J'aime beaucoup le site, je n'ai pas trouvé de réponse au problème que je rencontre, alors voilà, 59 ans

Ancien sportif de haut niveau, éducateur sportif, j'ai connu une période de ma vie difficile, j'ai deux prothèses totale de hanche, en janvier 2014, je pesais 176 kl, 1m86... je viens de perdre 51kl. J'ai repris le vélo de route fin aout 2014, petites sorties de 20' à 30' puis d'une heure, 3 à 5 fois par semaine. J'ai repris gout au sport et... à la vie, je pense revenir d'un enfer.

A ce jour, progressivement et malgré les journées plus courtes, j'arrive à faire 2 sorties de 2h / 2h30 et une d'1h30 par semaine à 21 à 25hm/h, 150 à 200kms semaine, sur du plat ou vallonné, j'adore "grimper" mais j'avance entre 9 et 12km/h dans du 04 à 5%... à 125 kl ce n'est pas du gâteau mais je me régale. Je suis équipé pour rouler dans le froid, je ne le crains pas.

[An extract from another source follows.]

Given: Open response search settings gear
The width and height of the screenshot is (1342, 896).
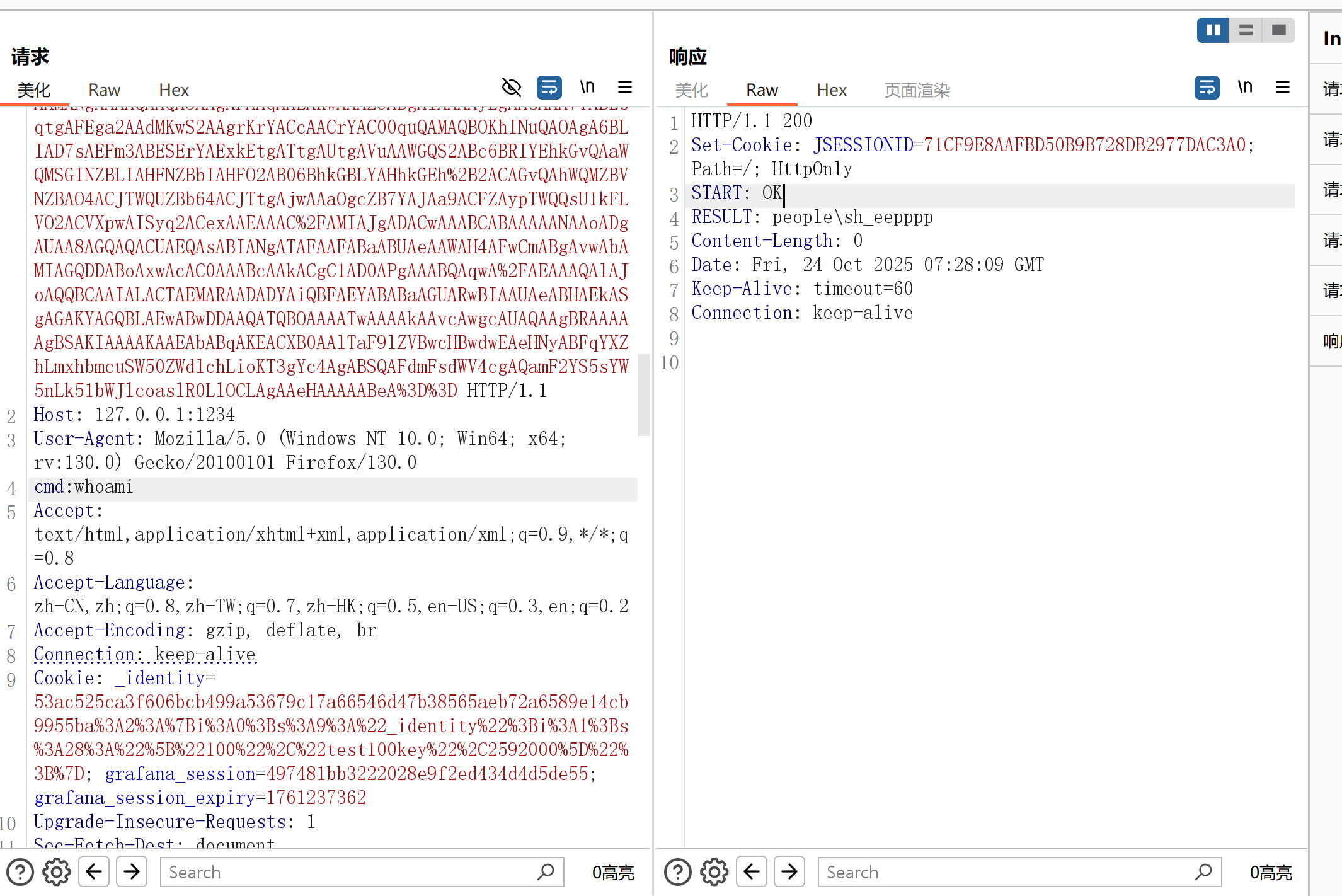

Canondale R800 grand modèle, dura ace, en compact, je finis derrière en 32, pneus "continental" 4 seasons en 25C av et ar pour plus de confort, à 7 bar derrière et 6,5 à l'avant, selle italia 150cms de largeur.

Au niveau du cœur, après un bilan complet et test d'effort fin juillet 2014, j'ai beaucoup roulé au cardio, mes seuils : 70% à 132p' / jusqu'à 85% à 150p', je n'ai pas l'impression de me mettre dans le rouge, au repos je suis passé de 65/70 puls' à 50/52 à ce jour, je me sent des ailes et à chaque sortie je me met un peu la pression (des restes d'avant...) mais je reste dans la zone. Je supporte assez bien la selle, à partir de 2h je commence à la sentir, mais rien d'insurmontable. OK pour mes hanches, je ne les sent pas, enfin... ! le vélo est super pour les porteurs de PTH, pas de douleurs non plus aux tendons. Etirements de 5' en fin de séance.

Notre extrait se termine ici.